People began disappearing in the woods of Rocky Hills. Then rumors grew about strange experiments. And then Cutler wasn’t seen again.
That’s the legend at the heart of the second feature-length film by a group of young Oak Hill High School grads. “The Bridge” opens with present-day college kids sitting around the campfire in Rocky Hills swapping ghost stories.
The idea was born over their real-life winter break. Chris Jones, the 19-year-old director, cameraman, editor and co-writer, didn’t set out to make a horror movie.
“There are scary elements to it,” said Jones, a business management major at the Wentworth Institute of Technology. “We want people to think versus, ‘Oh, I was so scared the whole time.’ We hope to show people that we’ve grown from our first movie.”
Jones, his actors and crew — Cody DePuy, Elijah Washburn, Kenyon Fraser, Gwen Fraser, Caleb Meservey and Stephanie Paradis, all friends for years, all from Litchfield — filmed “The Admin Effect” last July and screened it at the Lewiston Auburn Film Festival this spring.
Jones co-wrote the new screenplay with the Frasers.

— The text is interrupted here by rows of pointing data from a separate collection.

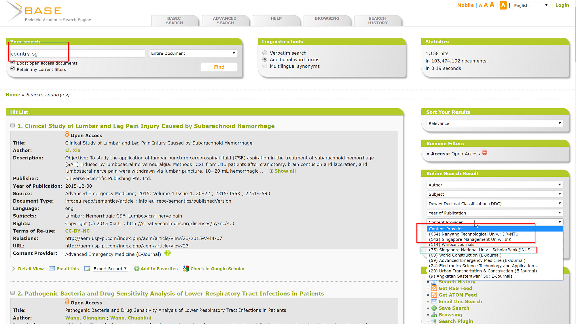576x324 pixels.
Task: Click the country:sg search input field
Action: 77,54
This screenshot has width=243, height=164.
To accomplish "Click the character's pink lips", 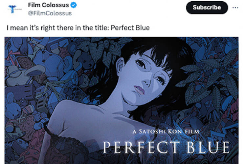I will 139,90.
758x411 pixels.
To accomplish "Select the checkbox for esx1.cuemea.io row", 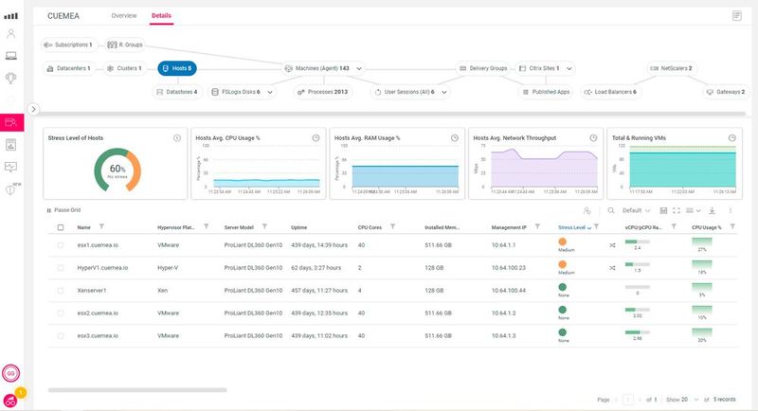I will (61, 244).
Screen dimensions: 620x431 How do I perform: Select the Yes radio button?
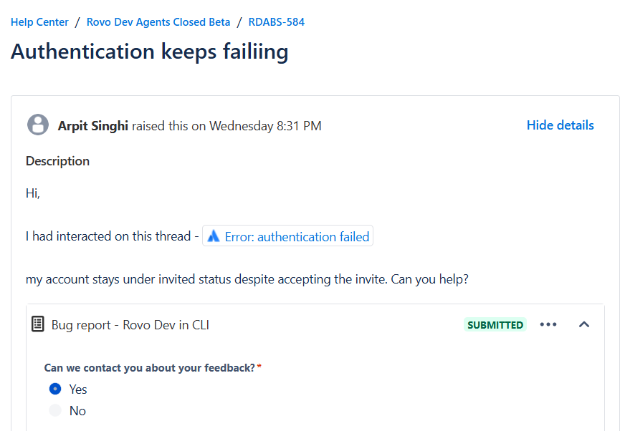55,389
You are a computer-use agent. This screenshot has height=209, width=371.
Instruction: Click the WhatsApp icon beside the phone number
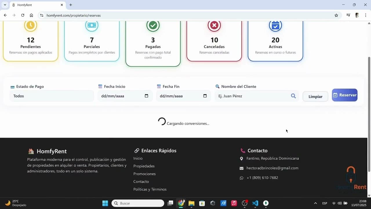(241, 178)
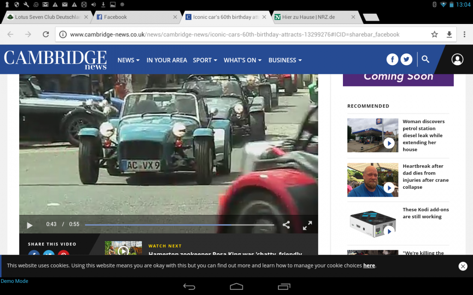Reload the page with the refresh icon

click(x=46, y=35)
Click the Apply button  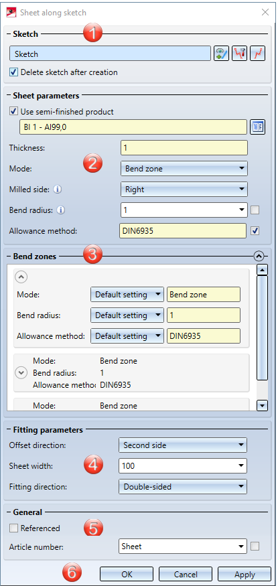(x=245, y=574)
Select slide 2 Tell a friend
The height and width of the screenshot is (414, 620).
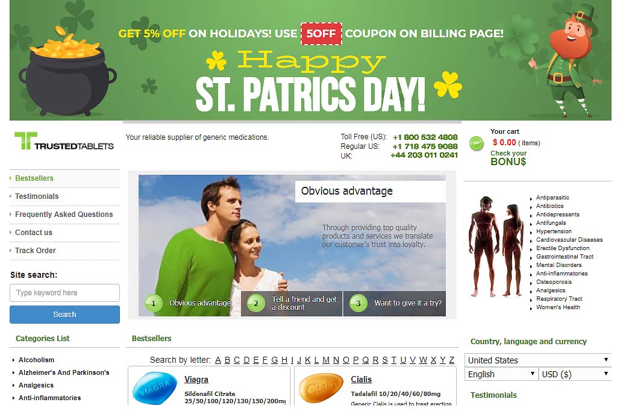click(x=292, y=303)
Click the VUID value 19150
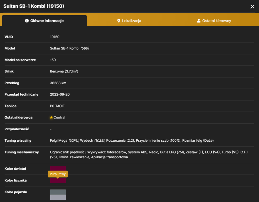The image size is (259, 202). pos(55,37)
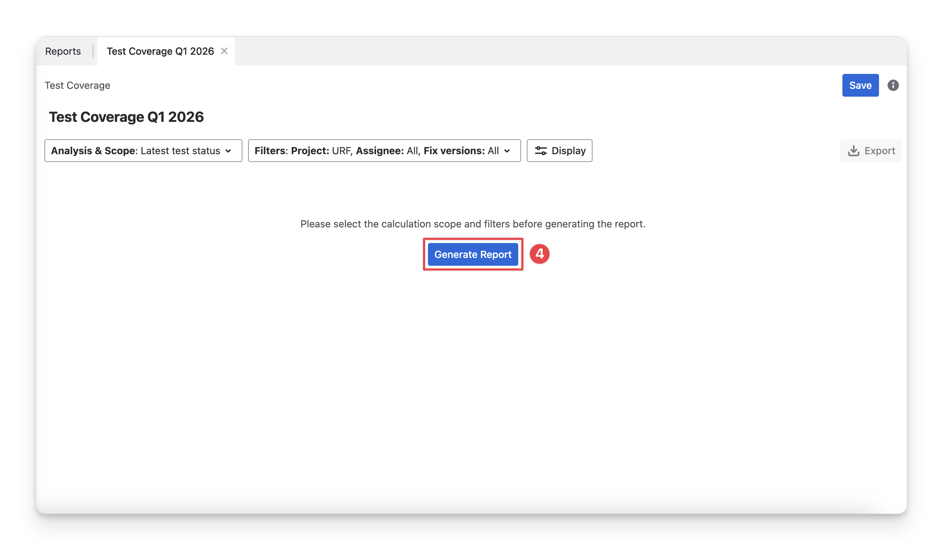Image resolution: width=943 pixels, height=550 pixels.
Task: Select the Test Coverage Q1 2026 tab
Action: [160, 51]
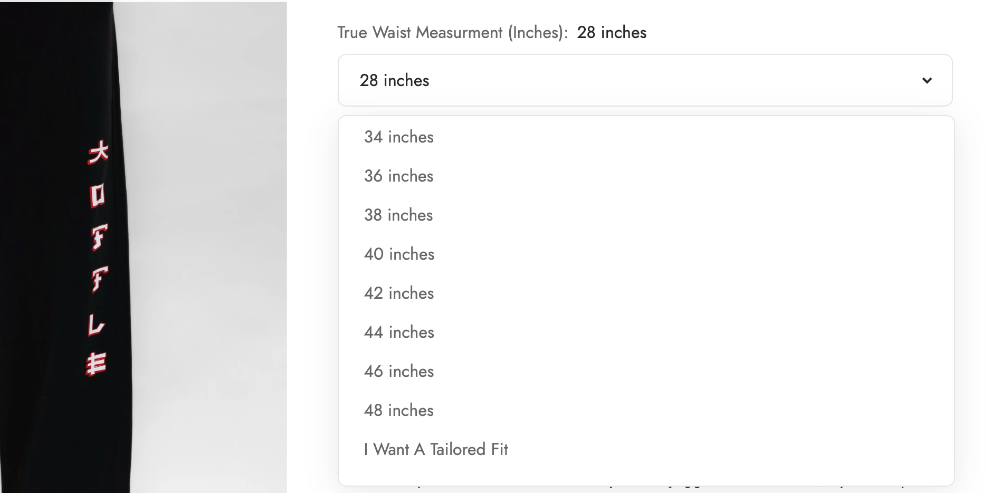Choose 48 inches waist measurement
Viewport: 991px width, 493px height.
399,411
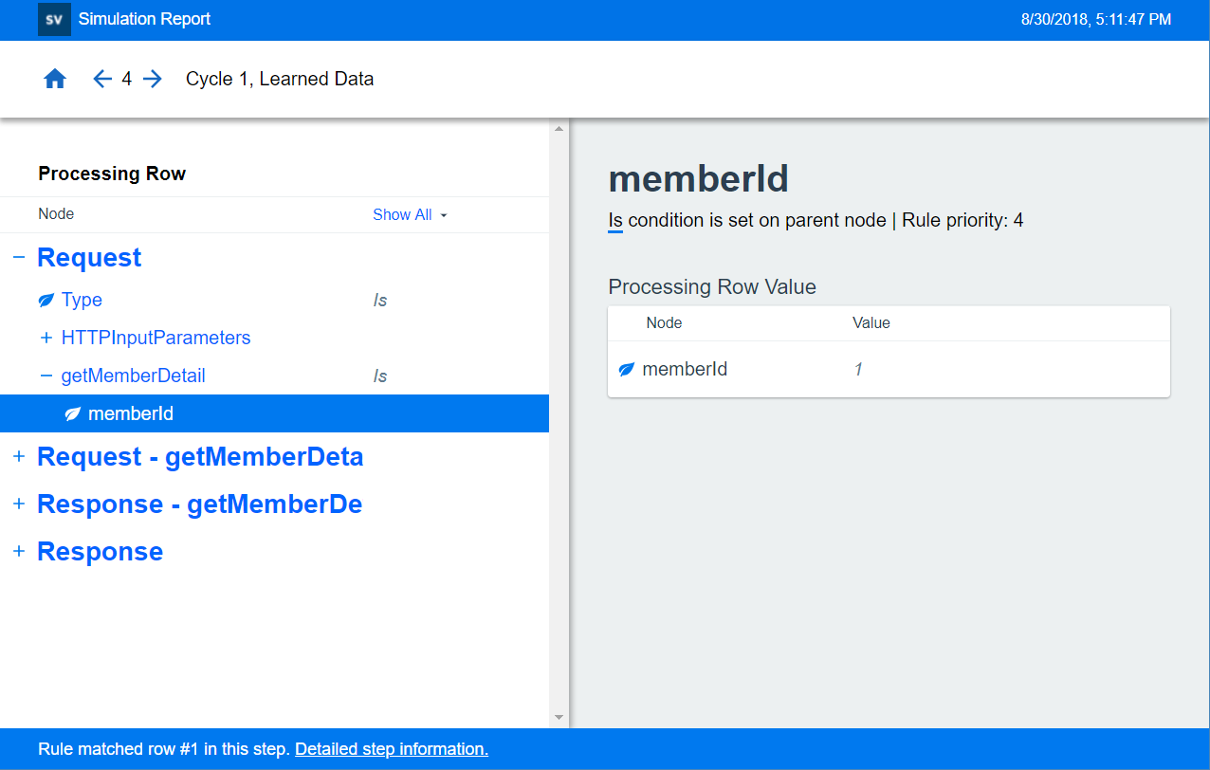Collapse the getMemberDetail node
Viewport: 1210px width, 770px height.
click(46, 376)
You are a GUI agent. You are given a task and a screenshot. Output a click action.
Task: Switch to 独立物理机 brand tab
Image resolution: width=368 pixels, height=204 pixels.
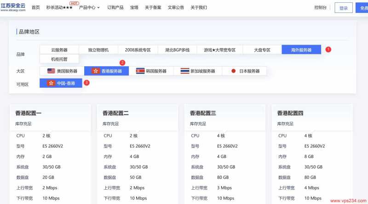98,50
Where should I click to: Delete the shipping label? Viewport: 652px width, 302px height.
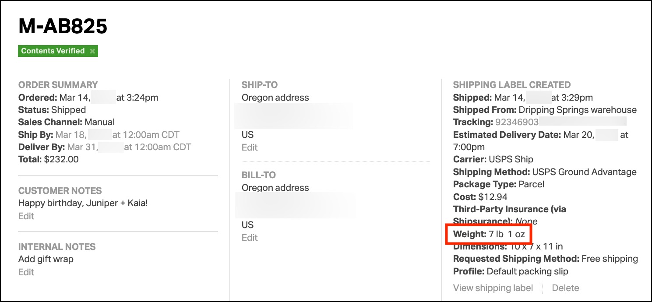[565, 288]
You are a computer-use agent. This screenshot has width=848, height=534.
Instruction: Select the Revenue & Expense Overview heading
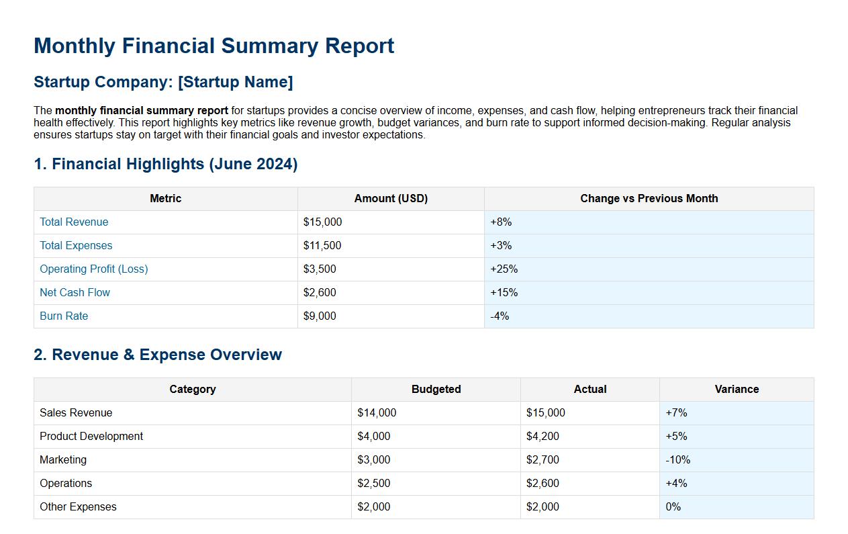[x=157, y=355]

Much of it has been filmed in the past month in his parents’ back woods with the real-life stone bridges of Vaughn Woods in Hallowell standing in for the title bridge.
The movie centers on the confident Alex, played by DePuy, and Simon, the socially awkward new kid, played by Washburn.
“(It’s), ‘Let’s go see if the myth is real, see if the legend is true,'” Jones said. “‘What was this guy (Cutler) doing once he got back?'”
Shooting wraps in the next 10 days, when one actor has to leave for college. There’s been lots of night shooting to work around schedules, and a tight budget of about $1,000.
He hopes to finish the edit by the end of September to give time for another Oak Hill grad, Colby Michaud, to compose the soundtrack.
There’s a premiere date already: Dec. 28 at Flagship Cinemas in Auburn.
Washburn, 19, a business management major at the University of Southern Maine, said shooting the film has been a great excuse to pull the friends together during summer break, much like a reunion.
An occasionally unsettling reunion.
“We want to try to creep the audience out, so a lot of times we get creeped out as well,” he said.